Problema frequente, que vem atormentando os advogados, após um ano e meio de vigência do CPC/15, é a recorribilidade das decisões que inadmitem recurso extraordinário e/ou especial, prolatadas pelos presidentes e vice-presidentes dos tribunais de origem.

Além, claro, de ainda encontrarmos decisões que fazem referência ao CPC revogado, muitas vezes os fundamentos são confusos e as partes não conseguem, em uma primeira leitura, identificar exatamente quais foram os motivos pelos quais o recurso foi inadmitido. E a questão é de maior importância.

Vejam que o art. 1.030 do CPC/15, alterado pela malfadada Lei nº 13.256/16, traz duas hipóteses de inadmissibilidade dos recursos excepcionais (especial e extraordinário).

A primeira delas, prevista no inciso I, a trata da negativa de seguimento (inadmissibilidade) sempre que o recurso extraordinário que discuta questão constitucional à qual o STF não tenha reconhecido a existência de repercussão geral ou a recurso extraordinário interposto contra acórdão em conformidade com entendimento do Supremo, exarado no regime de repercussão geral.

Sempre que a matéria discutida no recurso da parte não tenha repercussão geral reconhecida ou que a tese por ele defendida esteja em desacordo com qualquer decisão sobre mérito de recurso extraordinário prolatada pelo STF sob o regime da repercussão geral, este será inadmitido na origem.

Também é possível, pela alínea b, que o recurso seja prontamente inadmitido sempre que o acórdão recorrido esteja em conformidade com entendimento do STF ou do STJ, no julgamento de recursos repetitivos (aqui podemos incluir também o julgamento de recurso especial interposto contra decisão de Incidente de Resolução de Demanda Repetitiva[i]).

Em ambos os casos, o § 2º do art. 1.030 afirma que o recurso cabível contra a decisão será o agravo interno.

A segunda hipótese já é antiga conhecida e autoriza, na forma do art. 1.030, V, que o recurso excepcional seja inadmitido, diante do não preenchimento de qualquer outro requisito previsto em lei (intempestividade, ausência de preparo, ilegitimidade, ausência de preliminar de repercussão geral...). Nesse caso, o recurso cabível contra a decisão do presidente ou vice-presidente será o agravo em recurso extraordinário ou especial, conforme o caso.

A parte, então, diante da decisão que inadmitir seu recurso, deverá observar os fundamentos da inadmissão e, a partir daí, identificar se irá interpor agravo interno ou agravo em recurso especial/extraordinário.

Pode acontecer, também, que o recurso seja inadmitido por mais de um fundamento, o que é comum, nos casos de cumulação de pedidos. Por exemplo, é possível que o recurso especial verse sobre (a) validade da cláusula de comissão de corretagem e (b) arbitramento de honorários advocatícios, em valor que a parte entende inadequado. O primeiro fundamento já tem entendimento firmado, exarado no regime de julgamento de recursos repetitivos e há uma grande chance de o segundo esbarrar no óbice previsto na Súmula 7/STJ. O recurso poderá, então, ser inadmitido tanto pelo inciso I, b, quanto pelo V.

• Material de origem
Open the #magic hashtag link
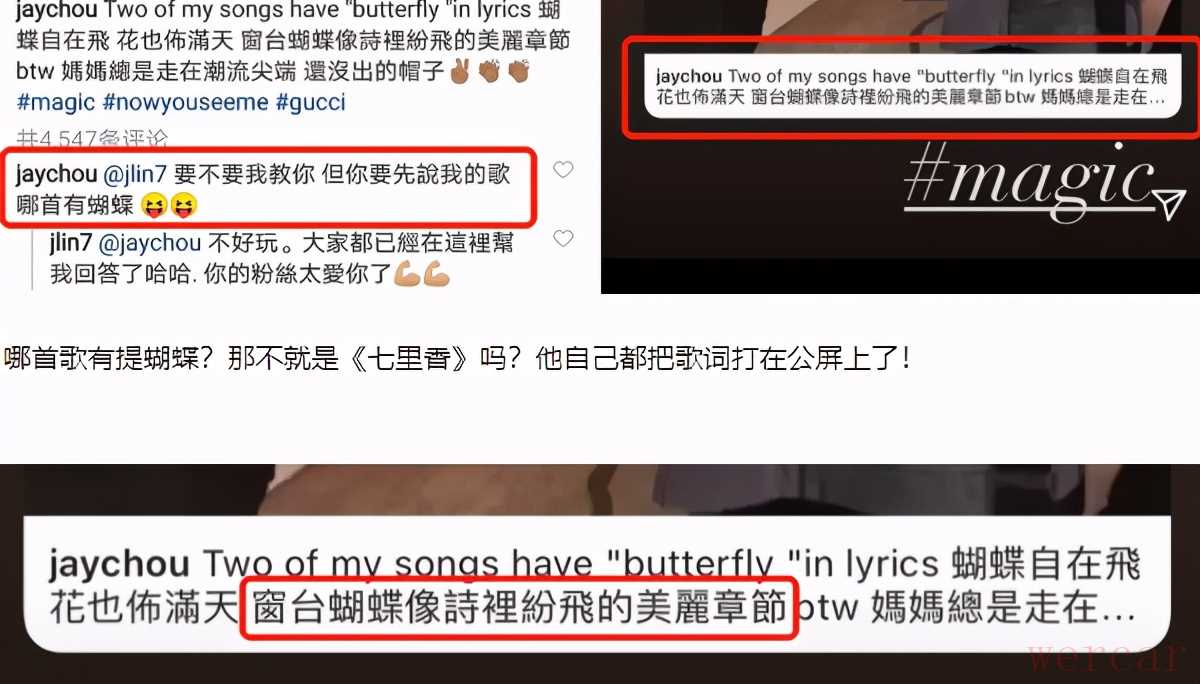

• Conjunto de tarefas
- a) Transcreva literalmente a parte do trecho sobre a inadmissão de recursos excepcionais que começa nas palavras "Vejam que o" e termina após "inadmitido na origem.".
- b) Dê sequência ao texto sobre a recorribilidade das decisões que inadmitem recursos excepcionais a partir do ponto em que ele termina.
O material acima não precisa ser consultado.

• Lista de respostas
- a)
Vejam que o art. 1.030 do CPC/15, alterado pela malfadada Lei nº 13.256/16, traz duas hipóteses de inadmissibilidade dos recursos excepcionais (especial e extraordinário).

A primeira delas, prevista no inciso I, a trata da negativa de seguimento (inadmissibilidade) sempre que o recurso extraordinário que discuta questão constitucional à qual o STF não tenha reconhecido a existência de repercussão geral ou a recurso extraordinário interposto contra acórdão em conformidade com entendimento do Supremo, exarado no regime de repercussão geral.

Sempre que a matéria discutida no recurso da parte não tenha repercussão geral reconhecida ou que a tese por ele defendida esteja em desacordo com qualquer decisão sobre mérito de recurso extraordinário prolatada pelo STF sob o regime da repercussão geral, este será inadmitido na origem.

- b)
Nesses casos, a parte deverá interpor dois recursos. O agravo interno, contra a parte da decisão que inadmite pelo inciso I e agravo em recurso especial, contra a inadmissão pelo inciso V. A interposição de ambos recursos foi a solução encontrada pelo Enunciado 77, do CJF:

Para impugnar decisão que obsta trânsito a recurso excepcional e que contenha simultaneamente fundamento relacionado à sistemática dos recursos repetitivos ou da repercussão geral (art. 1.030, I, do CPC) e fundamento relacionado à análise dos pressupostos de admissibilidade recursais (art. 1.030, V, do CPC), a parte sucumbente deve interpor, simultaneamente, agravo interno (art. 1.021 do CPC) caso queira impugnar a parte relativa aos recursos repetitivos ou repercussão geral e agravo em recurso especial/extraordinário (art. 1.042 do CPC) caso queira impugnar a parte relativa aos fundamentos de inadmissão por ausência dos pressupostos recursais.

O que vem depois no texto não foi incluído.